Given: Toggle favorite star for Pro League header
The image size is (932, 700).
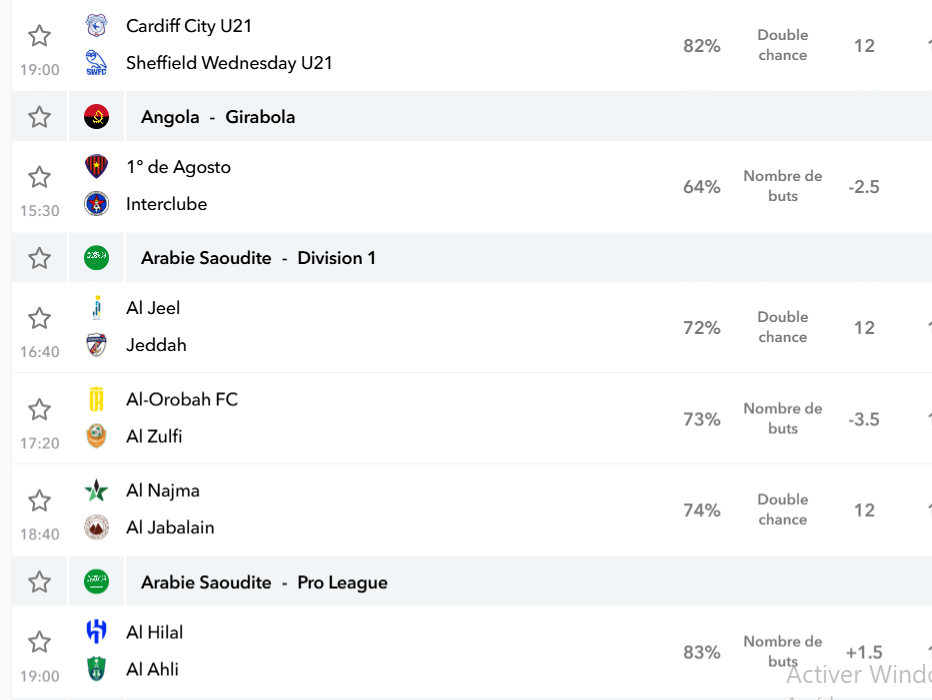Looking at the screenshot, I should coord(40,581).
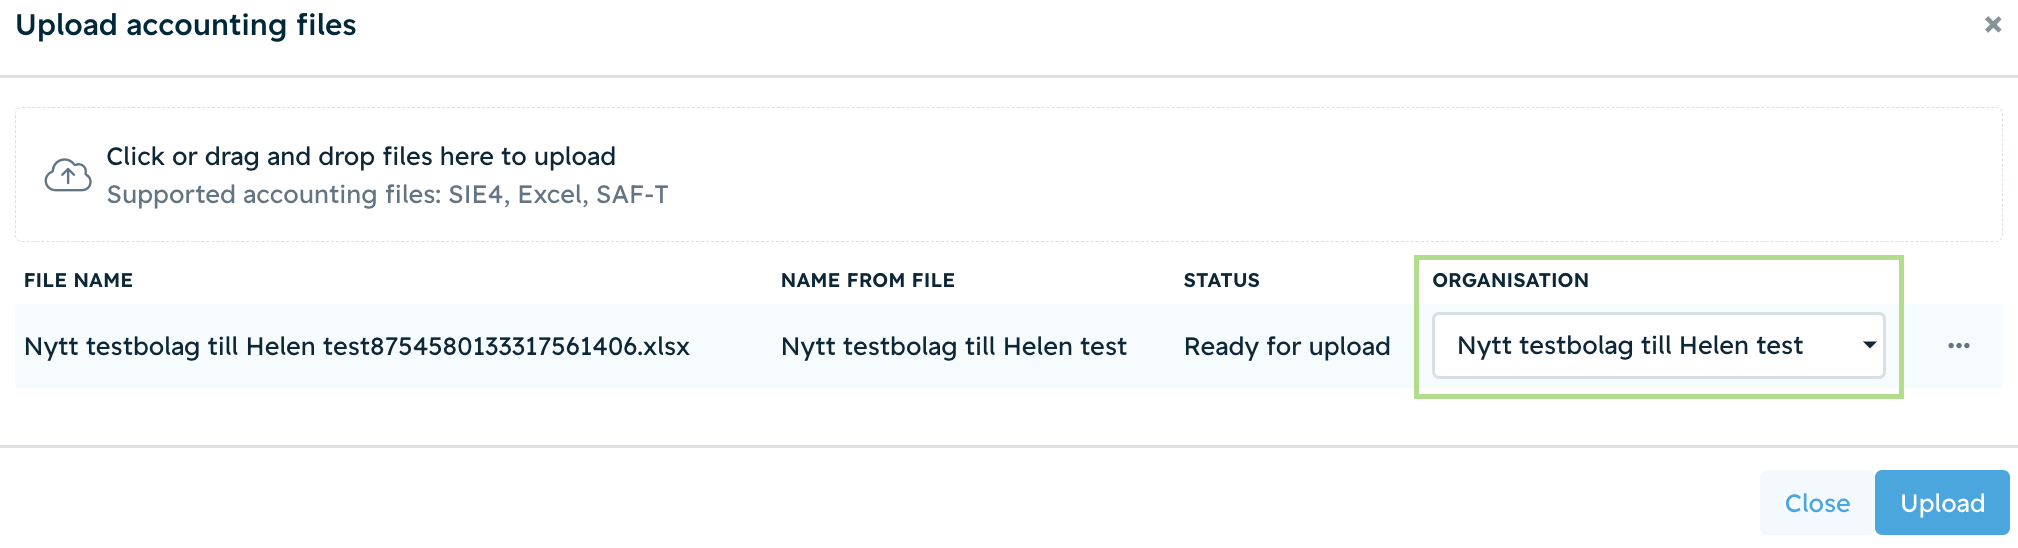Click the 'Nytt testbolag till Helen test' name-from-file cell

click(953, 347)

= = = = = = =

→ TASK REQUIREMENTS
Reproduce the data word for word without its images.

→ EXERCISE RESPONSE
Given: Toggle favorite star for Pro League header
The image size is (932, 700).
Looking at the screenshot, I should coord(40,581).
Click the 'Nytt testbolag till Helen test' name-from-file cell

click(953, 347)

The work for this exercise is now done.